The Stephen King universe lends itself to world-hopping scenarios; thus, characters from different realities can encounter each other. Players can originate in many realities, including worlds very similar to our own modern day, as well as other realities like Mid-World (the world of the Dark Tower series). The collection includes rules on character creation, a book of 60+ inhuman creatures, two books detailing magic and psychic abilities, and a collection of character templates.
It can be downloaded here.
Another version of this game, using a modified version of the Dogs in the Vineyard rule system, can be found here.
A map of Mid-World can be downloaded here. Newfags won't get this.
The Setting[edit]
Based on the book series of the same name, the premise is fairly simple but full of history. We won’t get into too much detail because the books are bastard complicated so we’ll try to keep it relevant to anything that would be useful to a GM.
All-World is a parallel reality that is connected to all other realities (in practice, this allows Stephen King to connect many of his novels together and even draw in characters or their alternate versions however he sees fit). This is made possible by being the home world of the Dark Tower, the lynch pin of all reality. All-World is an unstable realm (in the parlance of the novels, it has “moved on”) because reality has been weakened here; after a cataclysmic war in which people sought to control the Dark Tower and bend reality to their will, the beams supporting the tower have either weakened or collapsed. As a result, space and time are not consistent in All-World, dangerous reality fissures called “thinnies” have popped up everywhere, and demons have been released from the primordial “space between spaces.” Should the tower collapse completely, the world will be destroyed and be consumed by primordial demons in the chaos that follows. Hmm, where have I heard that before...
But demons and reality fissures aren’t the only dangers in All-World. All of the ancient technology of the Imperium (not that one) has not only been forgotten, but many of the surviving machines have gone homicidally insane. There’s also various mutants left over from the war, as well as a race of beast-people called Can-toi who work for the Crimson King. And then you have more mundane threats like bandits, giant cyborg bears, and lobstrocities that go “Did-a-chick? Dad-a-chum?”
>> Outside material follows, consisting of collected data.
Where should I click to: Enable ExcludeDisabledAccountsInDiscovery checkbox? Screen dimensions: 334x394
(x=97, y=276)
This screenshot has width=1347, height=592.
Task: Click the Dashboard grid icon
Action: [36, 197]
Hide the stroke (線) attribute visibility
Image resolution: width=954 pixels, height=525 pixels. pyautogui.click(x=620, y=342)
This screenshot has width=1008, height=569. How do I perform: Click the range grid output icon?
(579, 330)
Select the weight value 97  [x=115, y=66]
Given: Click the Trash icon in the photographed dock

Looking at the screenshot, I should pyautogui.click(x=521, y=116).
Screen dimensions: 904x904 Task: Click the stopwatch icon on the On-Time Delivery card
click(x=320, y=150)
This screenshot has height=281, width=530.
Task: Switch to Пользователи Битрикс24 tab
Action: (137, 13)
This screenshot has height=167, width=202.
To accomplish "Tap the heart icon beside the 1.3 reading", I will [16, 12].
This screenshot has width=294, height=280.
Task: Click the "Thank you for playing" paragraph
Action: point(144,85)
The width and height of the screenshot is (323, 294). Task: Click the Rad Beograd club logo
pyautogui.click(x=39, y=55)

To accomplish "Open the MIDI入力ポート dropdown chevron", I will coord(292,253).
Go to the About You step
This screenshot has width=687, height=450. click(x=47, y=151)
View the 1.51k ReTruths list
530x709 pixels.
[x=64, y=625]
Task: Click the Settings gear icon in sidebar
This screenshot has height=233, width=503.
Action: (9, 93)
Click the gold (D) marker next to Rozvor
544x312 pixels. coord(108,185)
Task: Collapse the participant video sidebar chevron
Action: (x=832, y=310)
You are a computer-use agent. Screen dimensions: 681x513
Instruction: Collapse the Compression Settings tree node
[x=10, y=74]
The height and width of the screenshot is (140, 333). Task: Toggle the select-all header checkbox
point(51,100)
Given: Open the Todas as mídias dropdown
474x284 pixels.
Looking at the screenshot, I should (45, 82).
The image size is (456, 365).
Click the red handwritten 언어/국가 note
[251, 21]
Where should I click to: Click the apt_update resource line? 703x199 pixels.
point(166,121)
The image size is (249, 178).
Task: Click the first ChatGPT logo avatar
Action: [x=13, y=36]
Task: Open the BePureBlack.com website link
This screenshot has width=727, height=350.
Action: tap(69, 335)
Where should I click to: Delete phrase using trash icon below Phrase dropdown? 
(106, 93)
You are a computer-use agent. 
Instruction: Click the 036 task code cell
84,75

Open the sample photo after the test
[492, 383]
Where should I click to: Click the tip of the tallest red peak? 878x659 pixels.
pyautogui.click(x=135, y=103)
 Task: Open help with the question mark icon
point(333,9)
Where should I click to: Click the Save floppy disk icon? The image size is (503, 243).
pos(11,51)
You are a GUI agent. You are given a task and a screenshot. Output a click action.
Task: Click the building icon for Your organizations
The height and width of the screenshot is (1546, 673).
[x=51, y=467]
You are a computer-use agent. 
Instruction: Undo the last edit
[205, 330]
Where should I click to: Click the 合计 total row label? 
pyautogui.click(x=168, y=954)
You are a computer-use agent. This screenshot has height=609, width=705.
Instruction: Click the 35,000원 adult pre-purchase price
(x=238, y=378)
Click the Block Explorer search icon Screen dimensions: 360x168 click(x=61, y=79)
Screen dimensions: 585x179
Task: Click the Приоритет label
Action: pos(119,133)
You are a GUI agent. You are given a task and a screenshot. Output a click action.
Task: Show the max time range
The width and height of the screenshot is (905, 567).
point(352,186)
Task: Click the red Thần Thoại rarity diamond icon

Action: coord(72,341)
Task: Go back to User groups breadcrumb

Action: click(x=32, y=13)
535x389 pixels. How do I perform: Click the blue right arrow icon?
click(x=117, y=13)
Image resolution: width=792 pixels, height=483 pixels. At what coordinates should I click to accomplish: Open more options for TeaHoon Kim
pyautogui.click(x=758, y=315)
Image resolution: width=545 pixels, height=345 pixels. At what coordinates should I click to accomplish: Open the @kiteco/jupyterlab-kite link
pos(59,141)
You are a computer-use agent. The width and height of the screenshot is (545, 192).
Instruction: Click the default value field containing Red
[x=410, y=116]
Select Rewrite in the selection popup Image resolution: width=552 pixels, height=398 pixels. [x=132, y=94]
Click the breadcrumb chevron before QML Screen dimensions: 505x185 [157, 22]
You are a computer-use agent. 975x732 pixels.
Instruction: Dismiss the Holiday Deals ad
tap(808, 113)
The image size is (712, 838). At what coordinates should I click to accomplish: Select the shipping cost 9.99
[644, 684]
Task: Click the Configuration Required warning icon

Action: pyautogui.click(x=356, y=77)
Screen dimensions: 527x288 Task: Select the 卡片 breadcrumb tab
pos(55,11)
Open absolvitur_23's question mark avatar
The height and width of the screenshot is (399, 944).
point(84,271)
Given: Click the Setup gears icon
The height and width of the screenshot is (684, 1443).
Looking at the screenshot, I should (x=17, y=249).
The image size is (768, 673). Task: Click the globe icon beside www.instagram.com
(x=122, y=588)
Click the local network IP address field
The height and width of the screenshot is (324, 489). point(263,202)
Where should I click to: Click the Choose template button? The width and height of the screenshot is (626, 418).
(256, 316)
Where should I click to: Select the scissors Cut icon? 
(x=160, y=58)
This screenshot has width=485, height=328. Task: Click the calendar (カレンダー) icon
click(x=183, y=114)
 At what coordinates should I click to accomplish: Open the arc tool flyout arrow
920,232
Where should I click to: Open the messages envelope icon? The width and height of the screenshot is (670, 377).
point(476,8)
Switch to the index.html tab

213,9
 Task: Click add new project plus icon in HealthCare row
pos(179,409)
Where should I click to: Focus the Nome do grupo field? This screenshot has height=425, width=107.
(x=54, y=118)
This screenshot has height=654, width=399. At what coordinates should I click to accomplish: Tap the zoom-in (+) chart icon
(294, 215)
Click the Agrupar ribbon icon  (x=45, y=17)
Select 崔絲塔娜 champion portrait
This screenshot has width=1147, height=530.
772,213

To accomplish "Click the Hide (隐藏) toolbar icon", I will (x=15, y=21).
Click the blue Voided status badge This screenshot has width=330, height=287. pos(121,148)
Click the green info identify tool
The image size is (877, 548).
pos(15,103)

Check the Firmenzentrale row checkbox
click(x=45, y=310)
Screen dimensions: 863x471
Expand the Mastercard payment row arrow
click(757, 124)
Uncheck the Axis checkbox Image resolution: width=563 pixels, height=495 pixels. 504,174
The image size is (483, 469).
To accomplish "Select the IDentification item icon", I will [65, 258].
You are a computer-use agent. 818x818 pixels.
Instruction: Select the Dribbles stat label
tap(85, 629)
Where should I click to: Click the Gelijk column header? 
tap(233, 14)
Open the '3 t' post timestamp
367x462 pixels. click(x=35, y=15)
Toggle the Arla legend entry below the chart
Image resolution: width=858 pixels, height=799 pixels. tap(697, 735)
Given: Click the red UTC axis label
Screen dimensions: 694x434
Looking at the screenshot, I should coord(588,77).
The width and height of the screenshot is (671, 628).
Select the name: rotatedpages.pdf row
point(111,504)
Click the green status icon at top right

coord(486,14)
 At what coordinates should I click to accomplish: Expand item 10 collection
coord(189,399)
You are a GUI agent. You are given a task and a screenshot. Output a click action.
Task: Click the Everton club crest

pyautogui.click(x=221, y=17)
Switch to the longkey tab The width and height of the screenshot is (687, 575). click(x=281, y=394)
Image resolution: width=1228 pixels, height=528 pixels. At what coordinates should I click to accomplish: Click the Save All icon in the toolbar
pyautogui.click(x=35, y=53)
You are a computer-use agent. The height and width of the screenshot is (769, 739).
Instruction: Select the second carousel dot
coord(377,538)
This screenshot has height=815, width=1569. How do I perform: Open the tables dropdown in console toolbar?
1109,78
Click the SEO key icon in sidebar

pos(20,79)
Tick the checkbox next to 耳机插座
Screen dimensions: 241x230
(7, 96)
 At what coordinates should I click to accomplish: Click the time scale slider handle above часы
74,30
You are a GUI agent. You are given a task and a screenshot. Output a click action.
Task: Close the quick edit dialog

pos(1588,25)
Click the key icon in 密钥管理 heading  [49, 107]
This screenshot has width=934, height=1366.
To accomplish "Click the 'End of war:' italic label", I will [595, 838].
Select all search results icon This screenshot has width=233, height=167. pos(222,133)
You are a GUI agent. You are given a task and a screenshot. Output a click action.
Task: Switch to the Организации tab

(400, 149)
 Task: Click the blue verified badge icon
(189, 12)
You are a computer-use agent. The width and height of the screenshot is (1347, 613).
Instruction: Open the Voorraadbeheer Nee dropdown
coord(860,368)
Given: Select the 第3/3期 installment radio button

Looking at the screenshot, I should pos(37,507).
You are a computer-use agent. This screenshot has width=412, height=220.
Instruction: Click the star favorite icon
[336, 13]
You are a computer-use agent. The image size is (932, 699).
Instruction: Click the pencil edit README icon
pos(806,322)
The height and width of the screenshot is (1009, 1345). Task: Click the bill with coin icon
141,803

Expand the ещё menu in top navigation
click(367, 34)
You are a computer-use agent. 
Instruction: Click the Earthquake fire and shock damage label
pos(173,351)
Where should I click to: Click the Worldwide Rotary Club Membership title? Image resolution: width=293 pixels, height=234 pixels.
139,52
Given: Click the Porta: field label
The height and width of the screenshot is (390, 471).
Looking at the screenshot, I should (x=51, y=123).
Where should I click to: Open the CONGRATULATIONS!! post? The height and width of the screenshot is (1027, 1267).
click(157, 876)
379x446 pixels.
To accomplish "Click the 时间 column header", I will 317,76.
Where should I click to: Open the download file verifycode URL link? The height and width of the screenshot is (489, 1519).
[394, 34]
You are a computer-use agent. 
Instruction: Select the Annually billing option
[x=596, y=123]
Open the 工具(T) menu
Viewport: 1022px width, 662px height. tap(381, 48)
Now, a quick word on dimension hopping: there exist many doors on All-World, rarely in places that are easy to find. You won’t always know where they lead, as they can even go to different time periods in the same world, or to near-identical versions of said world. Most doors will be found in Castle Discordia, deep within the Crimson King’s territory in End-World. Some can be found in the wild, especially the traveling “Unfound” door that requires the exceedingly dangerous artifact known as “Black 13” to open. But it is also the only door that will take the user anywhere they want, rather than a preset destination. The Unfound door is also the only way to enter the Dark Tower itself, requiring one of the artifacts of King Arthur to open.